Saat kami menunggu, pendayung menemukan saat terbaik untuk menuju celah di sisi tebing. Karena di luar sangat terang, mata saya tidak terbiasa dengan kegelapan; begitu masuk, saya tidak bisa melihat apa pun. Gelap gulita.
“Tidak apa-apa untuk duduk sekarang.”
Atas aba-aba pendayung, kami semua perlahan-lahan duduk kembali, dan saya melihat bahwa kami berada di sebuah gua yang gelap. Saya melihat sekeliling begitu mata saya mulai menyesuaikan diri dan melihat bahwa gua itu sangat besar dibandingkan dengan betapa kecilnya pintu masuknya. Segala sesuatu di atas air gelap gulita, tetapi airnya sendiri bersinar biru terang.
Seperti sulap! “Bagian dalamnya sangat besar! Dan indah sekali bagaimana airnya bersinar!” Saya mencondongkan tubuh sedikit keluar dari perahu dan melihat bahwa air di sini masih cukup jernih untuk melihat langsung ke dasar.
“Benarkah? Kau benar-benar tidak bisa melihatnya dari pintu masuk, bukan? Oh, dan jangan terlalu mencondongkan tubuh ke luar.
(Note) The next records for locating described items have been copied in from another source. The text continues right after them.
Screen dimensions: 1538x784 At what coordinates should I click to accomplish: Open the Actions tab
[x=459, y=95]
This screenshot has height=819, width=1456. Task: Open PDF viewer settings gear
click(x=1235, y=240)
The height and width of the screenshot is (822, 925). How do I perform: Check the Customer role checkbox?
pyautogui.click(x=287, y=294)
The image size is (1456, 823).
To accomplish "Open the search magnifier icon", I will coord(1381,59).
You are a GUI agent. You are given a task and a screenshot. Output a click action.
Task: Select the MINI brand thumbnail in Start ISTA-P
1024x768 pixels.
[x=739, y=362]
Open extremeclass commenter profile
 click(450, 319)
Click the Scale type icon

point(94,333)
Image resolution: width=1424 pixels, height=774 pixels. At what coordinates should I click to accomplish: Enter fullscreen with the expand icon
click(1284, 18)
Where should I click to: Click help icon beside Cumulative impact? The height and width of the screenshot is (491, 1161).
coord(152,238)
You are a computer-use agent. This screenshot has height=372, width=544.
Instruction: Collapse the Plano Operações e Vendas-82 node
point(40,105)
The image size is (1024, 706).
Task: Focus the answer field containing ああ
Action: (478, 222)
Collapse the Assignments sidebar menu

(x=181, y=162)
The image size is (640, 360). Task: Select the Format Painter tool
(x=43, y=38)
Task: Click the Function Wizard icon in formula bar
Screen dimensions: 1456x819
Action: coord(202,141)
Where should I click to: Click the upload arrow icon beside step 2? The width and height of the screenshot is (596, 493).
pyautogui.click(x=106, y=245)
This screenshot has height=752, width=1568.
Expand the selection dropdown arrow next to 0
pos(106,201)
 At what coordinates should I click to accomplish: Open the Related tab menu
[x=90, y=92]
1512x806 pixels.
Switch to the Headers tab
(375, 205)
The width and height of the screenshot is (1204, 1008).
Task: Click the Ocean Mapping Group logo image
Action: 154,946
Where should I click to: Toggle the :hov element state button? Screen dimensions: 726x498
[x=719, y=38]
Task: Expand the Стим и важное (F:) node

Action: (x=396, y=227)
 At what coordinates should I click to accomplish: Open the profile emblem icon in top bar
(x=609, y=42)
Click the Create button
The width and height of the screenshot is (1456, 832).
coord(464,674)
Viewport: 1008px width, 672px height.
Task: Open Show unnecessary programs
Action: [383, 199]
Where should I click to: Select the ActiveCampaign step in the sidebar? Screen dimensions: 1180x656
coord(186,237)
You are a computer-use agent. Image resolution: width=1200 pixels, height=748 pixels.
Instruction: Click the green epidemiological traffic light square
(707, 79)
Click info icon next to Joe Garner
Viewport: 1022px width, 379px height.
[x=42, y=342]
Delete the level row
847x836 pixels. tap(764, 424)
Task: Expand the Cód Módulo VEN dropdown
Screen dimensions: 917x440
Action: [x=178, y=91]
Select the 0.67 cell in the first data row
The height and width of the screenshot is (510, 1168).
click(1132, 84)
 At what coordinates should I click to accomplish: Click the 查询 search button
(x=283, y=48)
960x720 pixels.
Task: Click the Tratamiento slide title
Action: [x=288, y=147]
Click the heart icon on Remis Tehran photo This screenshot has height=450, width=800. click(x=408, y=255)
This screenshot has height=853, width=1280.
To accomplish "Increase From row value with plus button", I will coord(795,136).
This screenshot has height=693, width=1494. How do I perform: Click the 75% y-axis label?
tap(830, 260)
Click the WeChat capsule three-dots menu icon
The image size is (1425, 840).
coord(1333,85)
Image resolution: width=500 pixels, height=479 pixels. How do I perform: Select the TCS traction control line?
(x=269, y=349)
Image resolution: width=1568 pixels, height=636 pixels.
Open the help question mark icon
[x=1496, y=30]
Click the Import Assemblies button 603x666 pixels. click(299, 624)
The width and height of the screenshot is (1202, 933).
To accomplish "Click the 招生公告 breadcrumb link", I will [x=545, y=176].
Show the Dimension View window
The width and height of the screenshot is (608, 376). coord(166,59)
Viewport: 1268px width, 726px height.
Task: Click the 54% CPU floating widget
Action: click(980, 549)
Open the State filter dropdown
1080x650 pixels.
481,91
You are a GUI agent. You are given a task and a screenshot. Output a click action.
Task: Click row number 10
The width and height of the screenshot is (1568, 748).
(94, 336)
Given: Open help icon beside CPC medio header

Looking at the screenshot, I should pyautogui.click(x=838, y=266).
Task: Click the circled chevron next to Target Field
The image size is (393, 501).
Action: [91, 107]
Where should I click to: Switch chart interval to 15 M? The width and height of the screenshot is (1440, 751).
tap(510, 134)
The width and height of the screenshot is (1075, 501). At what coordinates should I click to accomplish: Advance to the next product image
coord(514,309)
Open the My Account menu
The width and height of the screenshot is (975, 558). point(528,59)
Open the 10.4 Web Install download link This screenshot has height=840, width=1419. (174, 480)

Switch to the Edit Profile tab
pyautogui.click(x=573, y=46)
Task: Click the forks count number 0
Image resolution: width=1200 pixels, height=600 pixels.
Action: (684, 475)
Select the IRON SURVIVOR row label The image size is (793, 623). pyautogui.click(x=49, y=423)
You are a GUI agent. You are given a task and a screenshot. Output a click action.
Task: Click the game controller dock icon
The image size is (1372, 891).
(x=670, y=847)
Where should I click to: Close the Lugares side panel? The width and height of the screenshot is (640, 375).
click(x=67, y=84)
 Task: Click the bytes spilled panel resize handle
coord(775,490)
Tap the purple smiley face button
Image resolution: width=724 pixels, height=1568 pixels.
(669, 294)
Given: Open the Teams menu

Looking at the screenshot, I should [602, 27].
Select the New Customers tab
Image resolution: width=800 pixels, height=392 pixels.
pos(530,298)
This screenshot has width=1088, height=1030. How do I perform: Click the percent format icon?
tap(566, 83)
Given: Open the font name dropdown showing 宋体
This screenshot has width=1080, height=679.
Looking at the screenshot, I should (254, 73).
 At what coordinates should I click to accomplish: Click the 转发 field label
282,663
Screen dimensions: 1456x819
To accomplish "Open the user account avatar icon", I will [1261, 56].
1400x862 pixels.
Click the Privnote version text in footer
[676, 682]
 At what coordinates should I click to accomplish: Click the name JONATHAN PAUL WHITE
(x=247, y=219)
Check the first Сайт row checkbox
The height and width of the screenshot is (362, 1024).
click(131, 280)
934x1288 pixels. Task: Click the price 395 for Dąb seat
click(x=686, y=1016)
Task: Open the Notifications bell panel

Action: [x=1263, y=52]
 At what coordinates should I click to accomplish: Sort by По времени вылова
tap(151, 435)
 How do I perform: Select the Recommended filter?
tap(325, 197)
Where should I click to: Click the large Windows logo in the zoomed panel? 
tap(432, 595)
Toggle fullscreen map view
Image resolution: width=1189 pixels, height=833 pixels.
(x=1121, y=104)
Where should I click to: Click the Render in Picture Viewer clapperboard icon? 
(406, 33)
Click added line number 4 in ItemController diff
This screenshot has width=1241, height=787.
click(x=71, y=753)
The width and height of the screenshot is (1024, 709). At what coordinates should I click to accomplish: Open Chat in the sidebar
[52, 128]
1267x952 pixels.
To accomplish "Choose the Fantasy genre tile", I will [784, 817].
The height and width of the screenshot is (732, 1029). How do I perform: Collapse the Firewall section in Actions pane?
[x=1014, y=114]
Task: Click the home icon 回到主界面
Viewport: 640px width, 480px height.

Jauh lebih dalam dari yang kau kira,” kata Tn. Fisalis, sambil mengeratkan pelukannya di sekelilingku. Namun, memiliki dia untuk dipegang benar-benar membuatku merasa aman!
“Baiklah! Tapi kalau aku jatuh, kau akan menyelamatkanku, kan?”
“Tentu saja. Tapi aku tidak akan pernah membiarkanmu jatuh sejak awal.”
“Benar begitu?” Aku melihat ke sana ke mari, mengagumi pemandangan yang kami lewati.
“Tapi kamu belum melihat bagian terbaiknya. Lakukan saja,” katanya sambil memberi isyarat kepada pendayung. Aku menatapnya, bertanya-tanya apa maksudnya.
“Sesuai keinginanmu,” jawab si pendayung sambil memutar balik perahu. Dan saat kami kembali menghadap pintu masuk…
“—!!”
Cahaya matahari yang masuk dari pintu masuk kecil menerangi air dengan kilauan biru terang. Air itu bersinar lebih terang daripada di bagian dalam. Melihat kontras antara gua yang gelap dan air biru yang berkilauan begitu indah, saya tidak dapat bersuara.
“Bukankah itu menakjubkan?” Tuan Fisalis menarikku mendekat, berbisik di telingaku saat aku duduk terdiam, dan yang bisa kulakukan hanyalah mengangguk sebagai balasan. “Aku tahu kau tergerak oleh kemegahannya, tetapi kau perlu bernapas, Viola.”
“Buwaha!! Cantik sekali, aku sampai lupa! Ah~ Kupikir aku akan mati…”
“Coba ingat bahwa ‘menakjubkan’ adalah kiasan, oke?”